Please give the stretch of data from the line containing "Screen dimensions: 970x530" through the end of the data as a two-column CSV with the columns text and location. Put each text in one row with its location, wrap every field in quotes, and replace line breaks with spaces.

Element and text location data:
════════
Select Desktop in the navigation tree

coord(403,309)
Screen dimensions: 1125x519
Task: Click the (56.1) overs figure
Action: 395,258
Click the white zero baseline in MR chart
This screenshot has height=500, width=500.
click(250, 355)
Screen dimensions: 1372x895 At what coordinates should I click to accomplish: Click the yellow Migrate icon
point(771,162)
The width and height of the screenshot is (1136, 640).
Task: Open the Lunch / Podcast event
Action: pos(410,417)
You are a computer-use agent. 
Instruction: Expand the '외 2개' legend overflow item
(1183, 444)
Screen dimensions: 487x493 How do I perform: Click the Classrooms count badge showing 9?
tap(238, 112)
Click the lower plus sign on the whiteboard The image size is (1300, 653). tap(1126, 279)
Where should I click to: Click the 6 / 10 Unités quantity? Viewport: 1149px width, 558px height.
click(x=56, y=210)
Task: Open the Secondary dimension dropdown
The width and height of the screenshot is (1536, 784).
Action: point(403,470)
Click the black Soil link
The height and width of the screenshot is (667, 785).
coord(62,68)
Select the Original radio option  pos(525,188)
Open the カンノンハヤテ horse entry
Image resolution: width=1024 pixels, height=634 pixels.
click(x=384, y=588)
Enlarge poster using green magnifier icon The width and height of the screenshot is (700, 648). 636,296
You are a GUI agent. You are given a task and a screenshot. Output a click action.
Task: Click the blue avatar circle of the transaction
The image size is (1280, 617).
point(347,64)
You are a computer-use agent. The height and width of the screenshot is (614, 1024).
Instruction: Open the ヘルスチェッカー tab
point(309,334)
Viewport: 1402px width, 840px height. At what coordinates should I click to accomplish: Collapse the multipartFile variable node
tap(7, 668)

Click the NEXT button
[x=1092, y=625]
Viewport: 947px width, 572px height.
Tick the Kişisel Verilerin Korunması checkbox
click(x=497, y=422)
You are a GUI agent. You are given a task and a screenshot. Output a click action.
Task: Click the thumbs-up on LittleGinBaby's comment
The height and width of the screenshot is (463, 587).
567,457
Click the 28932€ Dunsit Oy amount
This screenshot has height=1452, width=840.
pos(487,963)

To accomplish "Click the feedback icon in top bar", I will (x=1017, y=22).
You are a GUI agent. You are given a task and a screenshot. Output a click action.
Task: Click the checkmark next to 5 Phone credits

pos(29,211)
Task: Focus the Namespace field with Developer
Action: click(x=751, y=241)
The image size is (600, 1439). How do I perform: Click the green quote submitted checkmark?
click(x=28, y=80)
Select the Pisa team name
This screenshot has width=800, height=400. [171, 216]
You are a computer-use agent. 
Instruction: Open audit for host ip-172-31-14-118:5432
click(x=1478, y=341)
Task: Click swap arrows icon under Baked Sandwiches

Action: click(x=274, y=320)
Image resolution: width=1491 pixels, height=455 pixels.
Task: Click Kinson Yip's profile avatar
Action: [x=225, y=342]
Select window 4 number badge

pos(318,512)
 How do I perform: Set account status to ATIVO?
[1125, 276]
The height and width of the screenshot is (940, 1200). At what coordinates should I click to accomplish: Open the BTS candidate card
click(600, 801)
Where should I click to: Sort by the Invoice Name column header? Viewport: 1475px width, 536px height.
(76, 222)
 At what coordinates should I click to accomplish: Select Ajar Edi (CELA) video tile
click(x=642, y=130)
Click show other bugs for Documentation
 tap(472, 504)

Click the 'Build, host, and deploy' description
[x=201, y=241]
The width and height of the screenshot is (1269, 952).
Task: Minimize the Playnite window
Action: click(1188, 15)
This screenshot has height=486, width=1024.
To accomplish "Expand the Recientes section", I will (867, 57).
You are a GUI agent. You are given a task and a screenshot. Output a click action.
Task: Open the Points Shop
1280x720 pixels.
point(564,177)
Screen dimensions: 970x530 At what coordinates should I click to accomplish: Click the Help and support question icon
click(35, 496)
════════
### COMPLETED EXERCISE
text,location
"Screen dimensions: 970x530 At what coordinates should I click to accomplish: Click the Help and support question icon","click(35, 496)"